Following same testing strategies used in CPN, we apply a gaussian filter on the predicted heatmaps. We also predict the pose of the corresponding flipped image and average the heatmaps to get the final prediction. A quarter offset in the direction from the highest score response to the second highest response is used to obtain the final location of the keypoints. In order to get the best performance on the MAP metric, we first use the SoftNMS on the candidate human bounding-boxes generated by the Deformable Convolutional Networks and SNIPER. Second, we use the Pose-OKS method with the threshold of 0.4 to filter out the redundant human keypoints. Finally, we filter out the human bounding boxes which area is smaller than 3600. In order to achieve the best performance on the MOTA metric, two more rules added. The score of human-bounding box must be higher than 0.35 and the score of the predicted keypoint must be higher than 0.85.

4.4 PoseTrack Challenge Results

We evaluate our method on the whole validation set and partial of test set of the PoseTrack challenge 2018 dataset. The performance of the MAP metric is shown in the Table 1. And, the performance of the MOTA metric is shown in Table 2. We also show some sample keypoints detection results of our model on the PoseTrack challenge 2018 dataset in Fig. 1.

Fig. 1.
figure 1

Some results of our model on the PoseTrack challenge 2018 dataset.

5 Conclusions

In this paper, we propose an efficient and powerful method for the multi-person pose estimation and tracking.

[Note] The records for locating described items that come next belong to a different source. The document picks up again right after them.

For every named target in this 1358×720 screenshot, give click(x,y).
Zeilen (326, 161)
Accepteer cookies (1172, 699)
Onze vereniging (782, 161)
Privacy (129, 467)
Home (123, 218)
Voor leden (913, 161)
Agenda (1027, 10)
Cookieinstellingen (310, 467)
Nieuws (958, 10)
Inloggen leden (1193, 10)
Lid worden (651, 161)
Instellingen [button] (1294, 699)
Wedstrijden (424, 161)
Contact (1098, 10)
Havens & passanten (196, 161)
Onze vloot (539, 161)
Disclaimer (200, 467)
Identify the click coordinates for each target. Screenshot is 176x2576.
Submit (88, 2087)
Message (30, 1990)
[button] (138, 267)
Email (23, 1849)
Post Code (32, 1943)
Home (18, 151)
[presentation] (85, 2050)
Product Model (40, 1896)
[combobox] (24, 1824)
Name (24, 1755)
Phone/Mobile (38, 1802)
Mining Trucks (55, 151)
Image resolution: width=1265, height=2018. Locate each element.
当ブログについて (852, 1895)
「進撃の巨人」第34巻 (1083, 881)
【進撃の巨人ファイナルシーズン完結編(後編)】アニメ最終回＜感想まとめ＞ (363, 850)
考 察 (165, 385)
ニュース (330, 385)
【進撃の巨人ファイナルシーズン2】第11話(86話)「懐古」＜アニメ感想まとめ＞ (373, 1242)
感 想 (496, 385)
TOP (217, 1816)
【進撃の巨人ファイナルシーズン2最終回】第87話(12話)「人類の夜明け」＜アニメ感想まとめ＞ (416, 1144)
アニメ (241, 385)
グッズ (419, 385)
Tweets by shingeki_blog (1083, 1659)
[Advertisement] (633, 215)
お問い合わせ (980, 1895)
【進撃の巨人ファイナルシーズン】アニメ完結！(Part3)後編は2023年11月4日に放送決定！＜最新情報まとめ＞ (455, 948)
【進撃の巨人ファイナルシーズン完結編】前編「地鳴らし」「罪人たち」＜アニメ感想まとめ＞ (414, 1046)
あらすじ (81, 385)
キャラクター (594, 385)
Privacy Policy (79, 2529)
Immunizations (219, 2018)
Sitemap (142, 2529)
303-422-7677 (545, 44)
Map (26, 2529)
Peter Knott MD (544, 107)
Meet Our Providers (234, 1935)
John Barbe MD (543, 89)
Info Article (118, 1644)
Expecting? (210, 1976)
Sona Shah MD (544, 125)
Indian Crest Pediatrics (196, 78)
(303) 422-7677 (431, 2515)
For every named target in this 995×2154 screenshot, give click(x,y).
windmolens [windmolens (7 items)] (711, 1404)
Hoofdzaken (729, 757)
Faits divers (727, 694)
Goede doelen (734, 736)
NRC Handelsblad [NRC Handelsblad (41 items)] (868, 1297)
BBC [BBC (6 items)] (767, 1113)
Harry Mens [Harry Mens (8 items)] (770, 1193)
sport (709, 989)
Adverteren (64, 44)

For the multi-person pose estimation, based on the Cascaded Pyramid Network, we design a shuffle unit to fuse the pyramid feature maps and an attention unit to extract more representative feature maps. For the multi-person pose tracking, we simplify the problem as a bipartite matching problem between a pair of the frames. Experimental results show that our method achieves an accuracy of 80.9% on the validation and 77.1% on the test set using the Mean Average Precision (MAP) metric, an accuracy of 64.0% on the validation and 57.4% on the test set using the Multi-Object Tracking Accuracy (MOTA) metric.